Screening | Cooked: Survival by Zip Code
NYU’s Institute for Public Knowledge invites you to DOC NYC’s world premiere of the film Cooked: Survival by Zip Code, featuring director Judith Helfand and author Eric Klinenberg, with two special screenings on Sunday, November 11, and Wednesday, November 14.
In July 1995, Chicago was hit by a record heat wave that claimed the lives of 739 residents, primarily among the elderly, African Americans and those living in poverty. Using this tragedy as a jumping-off point, but referencing other extreme weather catastrophes like Hurricanes Katrina and Sandy, Cooked provocatively reframes the politics of disaster to encompass extreme inequity, arguing that economically disadvantaged communities should be preventatively treated as disasters taking place in slow motion.

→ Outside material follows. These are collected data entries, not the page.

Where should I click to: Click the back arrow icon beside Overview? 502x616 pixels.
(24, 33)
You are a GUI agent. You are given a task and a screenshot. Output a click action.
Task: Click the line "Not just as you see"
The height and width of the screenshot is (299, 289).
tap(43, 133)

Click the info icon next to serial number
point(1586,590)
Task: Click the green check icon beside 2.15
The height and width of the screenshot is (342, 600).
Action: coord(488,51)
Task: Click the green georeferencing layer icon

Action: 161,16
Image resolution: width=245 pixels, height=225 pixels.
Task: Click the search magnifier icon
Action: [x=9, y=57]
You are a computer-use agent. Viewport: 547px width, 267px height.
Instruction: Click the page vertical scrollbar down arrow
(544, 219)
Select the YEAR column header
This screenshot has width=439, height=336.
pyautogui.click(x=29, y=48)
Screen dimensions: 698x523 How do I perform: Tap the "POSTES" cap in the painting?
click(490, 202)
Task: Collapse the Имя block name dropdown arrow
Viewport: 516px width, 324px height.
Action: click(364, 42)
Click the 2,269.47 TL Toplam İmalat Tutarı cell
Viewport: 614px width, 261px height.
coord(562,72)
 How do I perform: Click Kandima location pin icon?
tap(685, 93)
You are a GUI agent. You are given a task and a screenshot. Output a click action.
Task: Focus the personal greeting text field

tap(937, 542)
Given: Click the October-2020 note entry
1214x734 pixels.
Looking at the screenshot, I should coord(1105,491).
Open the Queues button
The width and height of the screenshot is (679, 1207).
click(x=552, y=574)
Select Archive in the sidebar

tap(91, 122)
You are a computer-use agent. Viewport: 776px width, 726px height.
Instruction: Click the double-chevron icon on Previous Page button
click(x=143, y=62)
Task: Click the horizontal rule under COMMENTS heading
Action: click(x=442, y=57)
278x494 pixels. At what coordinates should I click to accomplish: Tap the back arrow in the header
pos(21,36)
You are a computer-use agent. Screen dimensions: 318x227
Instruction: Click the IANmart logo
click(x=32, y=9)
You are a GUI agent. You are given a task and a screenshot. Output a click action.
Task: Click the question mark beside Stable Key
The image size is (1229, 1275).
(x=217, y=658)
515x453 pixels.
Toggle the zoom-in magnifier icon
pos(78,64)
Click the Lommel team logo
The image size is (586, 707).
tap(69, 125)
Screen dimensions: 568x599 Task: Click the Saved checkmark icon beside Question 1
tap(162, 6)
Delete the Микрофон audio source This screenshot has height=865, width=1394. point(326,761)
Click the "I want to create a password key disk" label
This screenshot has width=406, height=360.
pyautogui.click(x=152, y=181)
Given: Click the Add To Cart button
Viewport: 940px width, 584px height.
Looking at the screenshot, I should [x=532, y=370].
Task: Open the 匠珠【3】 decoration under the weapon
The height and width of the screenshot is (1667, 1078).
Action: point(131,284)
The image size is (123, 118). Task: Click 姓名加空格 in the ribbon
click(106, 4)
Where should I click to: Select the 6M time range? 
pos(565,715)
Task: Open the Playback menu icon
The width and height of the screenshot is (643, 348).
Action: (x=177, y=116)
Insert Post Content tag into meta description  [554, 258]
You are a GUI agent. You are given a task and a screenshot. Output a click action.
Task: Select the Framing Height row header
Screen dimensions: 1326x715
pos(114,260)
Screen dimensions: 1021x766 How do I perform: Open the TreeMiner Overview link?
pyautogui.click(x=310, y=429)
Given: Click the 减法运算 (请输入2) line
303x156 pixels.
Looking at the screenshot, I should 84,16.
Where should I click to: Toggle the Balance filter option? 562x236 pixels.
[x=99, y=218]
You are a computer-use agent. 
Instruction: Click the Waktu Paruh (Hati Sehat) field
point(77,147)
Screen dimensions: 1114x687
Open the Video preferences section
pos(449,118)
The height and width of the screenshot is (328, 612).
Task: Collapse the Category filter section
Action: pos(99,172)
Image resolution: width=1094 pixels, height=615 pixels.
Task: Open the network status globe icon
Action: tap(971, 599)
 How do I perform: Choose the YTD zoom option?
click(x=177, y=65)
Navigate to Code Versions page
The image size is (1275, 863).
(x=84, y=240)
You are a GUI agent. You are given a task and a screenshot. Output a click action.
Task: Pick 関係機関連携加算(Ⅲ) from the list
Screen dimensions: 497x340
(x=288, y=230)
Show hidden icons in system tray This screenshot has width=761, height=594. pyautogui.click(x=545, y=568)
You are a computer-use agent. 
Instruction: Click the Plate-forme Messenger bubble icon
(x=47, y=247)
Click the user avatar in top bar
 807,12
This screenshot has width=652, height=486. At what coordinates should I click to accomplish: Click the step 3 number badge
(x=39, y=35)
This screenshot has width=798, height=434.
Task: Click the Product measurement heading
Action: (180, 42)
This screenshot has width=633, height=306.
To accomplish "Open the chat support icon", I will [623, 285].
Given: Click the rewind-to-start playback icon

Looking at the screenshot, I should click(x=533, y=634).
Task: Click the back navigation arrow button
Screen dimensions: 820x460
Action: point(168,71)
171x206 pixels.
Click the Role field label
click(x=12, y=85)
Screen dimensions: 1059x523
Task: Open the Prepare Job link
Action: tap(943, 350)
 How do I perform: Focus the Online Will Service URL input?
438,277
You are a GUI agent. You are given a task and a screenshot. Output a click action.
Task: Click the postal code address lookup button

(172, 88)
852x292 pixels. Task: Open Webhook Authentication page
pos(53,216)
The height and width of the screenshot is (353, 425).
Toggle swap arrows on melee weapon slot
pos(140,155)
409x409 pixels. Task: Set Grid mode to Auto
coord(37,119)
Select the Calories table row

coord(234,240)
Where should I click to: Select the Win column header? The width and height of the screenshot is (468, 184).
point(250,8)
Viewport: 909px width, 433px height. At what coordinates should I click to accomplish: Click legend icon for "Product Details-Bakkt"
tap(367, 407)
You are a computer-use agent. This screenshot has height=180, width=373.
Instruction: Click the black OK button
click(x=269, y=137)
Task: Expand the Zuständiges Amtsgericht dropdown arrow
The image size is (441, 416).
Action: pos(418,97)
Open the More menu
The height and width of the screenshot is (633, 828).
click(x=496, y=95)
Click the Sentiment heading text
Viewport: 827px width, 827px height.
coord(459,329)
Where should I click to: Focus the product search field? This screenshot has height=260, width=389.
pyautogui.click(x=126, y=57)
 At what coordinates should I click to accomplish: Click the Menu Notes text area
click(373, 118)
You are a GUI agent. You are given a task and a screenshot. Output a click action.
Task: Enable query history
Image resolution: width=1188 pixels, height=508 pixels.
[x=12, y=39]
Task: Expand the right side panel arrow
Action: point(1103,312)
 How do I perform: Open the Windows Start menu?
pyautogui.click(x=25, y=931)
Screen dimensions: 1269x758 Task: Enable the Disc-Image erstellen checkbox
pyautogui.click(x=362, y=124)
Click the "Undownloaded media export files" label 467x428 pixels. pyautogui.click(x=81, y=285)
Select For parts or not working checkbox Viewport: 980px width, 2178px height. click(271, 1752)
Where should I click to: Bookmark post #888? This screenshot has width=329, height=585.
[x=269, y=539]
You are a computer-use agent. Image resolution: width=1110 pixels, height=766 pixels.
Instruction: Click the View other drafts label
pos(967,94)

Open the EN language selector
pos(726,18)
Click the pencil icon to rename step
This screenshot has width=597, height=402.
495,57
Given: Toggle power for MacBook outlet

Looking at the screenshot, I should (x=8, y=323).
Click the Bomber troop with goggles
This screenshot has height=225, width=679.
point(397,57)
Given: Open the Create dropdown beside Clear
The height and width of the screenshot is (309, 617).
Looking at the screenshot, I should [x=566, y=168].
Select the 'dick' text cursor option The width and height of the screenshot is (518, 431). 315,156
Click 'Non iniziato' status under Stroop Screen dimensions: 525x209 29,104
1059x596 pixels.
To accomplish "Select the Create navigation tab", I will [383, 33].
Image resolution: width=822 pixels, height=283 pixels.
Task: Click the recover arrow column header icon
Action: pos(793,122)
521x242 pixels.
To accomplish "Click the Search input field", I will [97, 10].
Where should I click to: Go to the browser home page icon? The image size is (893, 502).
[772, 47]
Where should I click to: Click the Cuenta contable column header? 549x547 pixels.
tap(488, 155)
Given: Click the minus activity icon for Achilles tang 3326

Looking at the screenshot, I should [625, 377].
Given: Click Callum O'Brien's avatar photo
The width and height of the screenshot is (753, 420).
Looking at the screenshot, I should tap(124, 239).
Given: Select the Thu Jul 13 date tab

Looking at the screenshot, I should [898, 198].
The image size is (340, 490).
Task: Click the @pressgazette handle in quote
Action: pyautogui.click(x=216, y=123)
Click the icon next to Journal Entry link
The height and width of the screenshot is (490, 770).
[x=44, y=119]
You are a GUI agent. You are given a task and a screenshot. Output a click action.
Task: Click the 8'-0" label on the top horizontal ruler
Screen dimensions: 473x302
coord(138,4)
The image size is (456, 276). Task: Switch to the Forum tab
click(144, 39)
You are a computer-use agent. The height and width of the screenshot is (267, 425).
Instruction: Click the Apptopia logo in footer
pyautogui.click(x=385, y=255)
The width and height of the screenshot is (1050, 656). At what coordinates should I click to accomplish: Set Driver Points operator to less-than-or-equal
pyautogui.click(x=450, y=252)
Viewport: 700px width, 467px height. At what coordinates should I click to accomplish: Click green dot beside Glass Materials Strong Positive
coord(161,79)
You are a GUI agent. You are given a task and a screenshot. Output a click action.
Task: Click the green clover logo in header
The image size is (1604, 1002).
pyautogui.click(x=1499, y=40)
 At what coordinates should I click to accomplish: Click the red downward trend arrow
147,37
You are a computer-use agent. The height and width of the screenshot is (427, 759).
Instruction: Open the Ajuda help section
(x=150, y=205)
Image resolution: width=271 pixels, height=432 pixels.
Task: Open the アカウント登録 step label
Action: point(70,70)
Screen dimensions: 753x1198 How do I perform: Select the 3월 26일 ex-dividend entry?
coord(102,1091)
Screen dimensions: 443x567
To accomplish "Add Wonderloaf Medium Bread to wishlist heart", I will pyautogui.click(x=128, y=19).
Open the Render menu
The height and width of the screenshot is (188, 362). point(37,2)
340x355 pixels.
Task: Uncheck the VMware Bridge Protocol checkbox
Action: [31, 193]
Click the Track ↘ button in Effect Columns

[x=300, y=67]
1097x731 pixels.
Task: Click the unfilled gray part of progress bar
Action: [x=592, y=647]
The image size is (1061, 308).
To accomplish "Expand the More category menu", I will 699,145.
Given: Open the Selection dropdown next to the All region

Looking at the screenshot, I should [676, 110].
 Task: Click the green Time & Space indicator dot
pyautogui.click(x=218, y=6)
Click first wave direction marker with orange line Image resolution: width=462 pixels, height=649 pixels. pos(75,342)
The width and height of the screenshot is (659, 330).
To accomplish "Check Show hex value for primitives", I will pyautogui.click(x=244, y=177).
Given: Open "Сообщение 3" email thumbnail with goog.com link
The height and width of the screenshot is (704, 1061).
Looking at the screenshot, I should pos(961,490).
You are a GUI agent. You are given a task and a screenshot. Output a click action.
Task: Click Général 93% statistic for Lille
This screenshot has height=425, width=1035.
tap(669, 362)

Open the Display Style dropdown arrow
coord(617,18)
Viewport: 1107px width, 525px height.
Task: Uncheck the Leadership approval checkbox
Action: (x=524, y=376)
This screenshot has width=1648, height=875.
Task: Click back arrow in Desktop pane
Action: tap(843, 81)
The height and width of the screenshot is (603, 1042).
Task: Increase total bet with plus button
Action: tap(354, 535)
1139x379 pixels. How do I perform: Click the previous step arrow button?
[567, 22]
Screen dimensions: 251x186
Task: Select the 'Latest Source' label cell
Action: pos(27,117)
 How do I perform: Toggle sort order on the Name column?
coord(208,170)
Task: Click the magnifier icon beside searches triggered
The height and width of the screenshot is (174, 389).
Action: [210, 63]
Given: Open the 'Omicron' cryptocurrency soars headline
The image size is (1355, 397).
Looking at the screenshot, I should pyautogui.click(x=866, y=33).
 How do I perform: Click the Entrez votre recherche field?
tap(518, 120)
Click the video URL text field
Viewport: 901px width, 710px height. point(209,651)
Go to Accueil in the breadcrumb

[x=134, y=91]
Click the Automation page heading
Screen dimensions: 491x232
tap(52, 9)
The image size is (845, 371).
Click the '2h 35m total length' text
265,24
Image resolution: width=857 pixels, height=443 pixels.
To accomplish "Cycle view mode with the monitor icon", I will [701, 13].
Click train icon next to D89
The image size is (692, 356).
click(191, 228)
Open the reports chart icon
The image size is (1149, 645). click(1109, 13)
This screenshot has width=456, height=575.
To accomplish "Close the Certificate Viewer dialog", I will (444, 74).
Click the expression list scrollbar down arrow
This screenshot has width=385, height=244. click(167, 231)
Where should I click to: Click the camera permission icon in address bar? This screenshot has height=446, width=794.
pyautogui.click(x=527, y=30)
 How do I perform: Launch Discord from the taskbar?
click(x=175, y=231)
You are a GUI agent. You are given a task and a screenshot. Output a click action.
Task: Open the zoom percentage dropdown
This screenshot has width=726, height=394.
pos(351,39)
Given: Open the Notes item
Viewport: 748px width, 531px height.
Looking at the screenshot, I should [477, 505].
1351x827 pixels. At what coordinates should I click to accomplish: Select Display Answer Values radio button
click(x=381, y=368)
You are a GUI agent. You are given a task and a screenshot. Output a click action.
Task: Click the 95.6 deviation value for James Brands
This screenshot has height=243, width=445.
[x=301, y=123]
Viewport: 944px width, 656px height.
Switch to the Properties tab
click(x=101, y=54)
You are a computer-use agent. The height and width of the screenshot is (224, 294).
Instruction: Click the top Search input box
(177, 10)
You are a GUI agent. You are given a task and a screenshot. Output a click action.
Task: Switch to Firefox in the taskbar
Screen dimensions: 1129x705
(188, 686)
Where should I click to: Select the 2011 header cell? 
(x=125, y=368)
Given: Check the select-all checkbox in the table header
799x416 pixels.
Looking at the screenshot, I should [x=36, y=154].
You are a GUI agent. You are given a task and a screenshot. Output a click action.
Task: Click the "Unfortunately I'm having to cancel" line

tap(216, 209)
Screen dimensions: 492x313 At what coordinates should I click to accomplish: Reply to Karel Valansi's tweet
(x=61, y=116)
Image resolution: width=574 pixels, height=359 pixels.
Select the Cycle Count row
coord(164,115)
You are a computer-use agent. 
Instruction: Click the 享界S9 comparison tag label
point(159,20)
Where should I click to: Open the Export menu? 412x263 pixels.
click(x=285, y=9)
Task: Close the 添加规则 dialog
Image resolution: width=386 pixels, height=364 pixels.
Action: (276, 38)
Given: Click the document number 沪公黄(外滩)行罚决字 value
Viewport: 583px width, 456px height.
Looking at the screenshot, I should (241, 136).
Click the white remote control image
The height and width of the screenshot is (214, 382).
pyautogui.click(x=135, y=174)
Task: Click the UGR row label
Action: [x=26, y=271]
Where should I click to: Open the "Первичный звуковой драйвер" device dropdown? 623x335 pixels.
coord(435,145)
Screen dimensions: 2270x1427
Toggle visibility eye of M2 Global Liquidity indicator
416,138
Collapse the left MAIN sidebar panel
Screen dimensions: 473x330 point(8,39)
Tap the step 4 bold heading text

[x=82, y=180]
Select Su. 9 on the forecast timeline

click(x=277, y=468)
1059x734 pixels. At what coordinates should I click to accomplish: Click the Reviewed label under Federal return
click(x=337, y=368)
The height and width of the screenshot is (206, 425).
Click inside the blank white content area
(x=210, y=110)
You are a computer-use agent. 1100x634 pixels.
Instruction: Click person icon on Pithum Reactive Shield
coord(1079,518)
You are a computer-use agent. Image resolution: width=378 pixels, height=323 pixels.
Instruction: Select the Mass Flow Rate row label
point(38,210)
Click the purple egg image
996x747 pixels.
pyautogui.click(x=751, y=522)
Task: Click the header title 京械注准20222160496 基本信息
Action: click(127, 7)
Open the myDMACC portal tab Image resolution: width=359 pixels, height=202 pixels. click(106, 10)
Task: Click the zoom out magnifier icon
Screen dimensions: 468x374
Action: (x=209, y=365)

Judith Helfand is a documentary filmmaker best known for her ability to take on the dark and cynical worlds of chemical exposure, heedless corporate behavior, and environmental injustice and make them personal, resonant, and even entertaining. Her films include the The Uprising of ’34 (1995, co-directed with George Stoney), the Sundance award-winning Blue Vinyl (2002), and Everything’s Cool (2007), both co-directed with Daniel B. Gold. She has taught the art of documentary film at New York University, New School, and was the Filmmaker-in-Residence at University of Wisconsin-Madison’s Nelson Institute for Environmental Studies in 2007 and 2009. As much an educator and field-builder as she is a filmmaker, Judith co-founded Working Films, one of the nation’s first non-profits dedicated to engagement, and Chicken & Egg Pictures, a non-profit film fund dedicated to supporting women documentary directors. Her latest film is Cooked, a feature documentary about the politics of disaster for which she was awarded a MacArthur grant.
Eric Klinenberg is Professor of Sociology and Director of the Institute for Public Knowledge at New York University. He’s also editor of the journal Public Culture. He is the author of several books, including Going Solo: The Extraordinary Rise and Surprising Appeal of Living Alone (Penguin, 2012), Fighting for Air: The Battle to Control America’s Media (Metropolitan, 2007), Palaces for the People: How Social Infrastructure Can Help Fight Inequality, Polarization, and the Decline of Civic Life (Crown, 2018) and Heat Wave: A Social Autopsy of Disaster in Chicago (U Chicago Press, 2003), which won six scholarly and literary prizes and was the basis for Cooked: Survival by Zip Code. In addition to his books and scholarly articles, Klinenberg appears often on public radio and television, and he has contributed to popular publications including The New Yorker, The New York Times Magazine, Time, Fortune, Rolling Stone, The London Review of Books, Le Monde Diplomatique, and the radio program This American Life.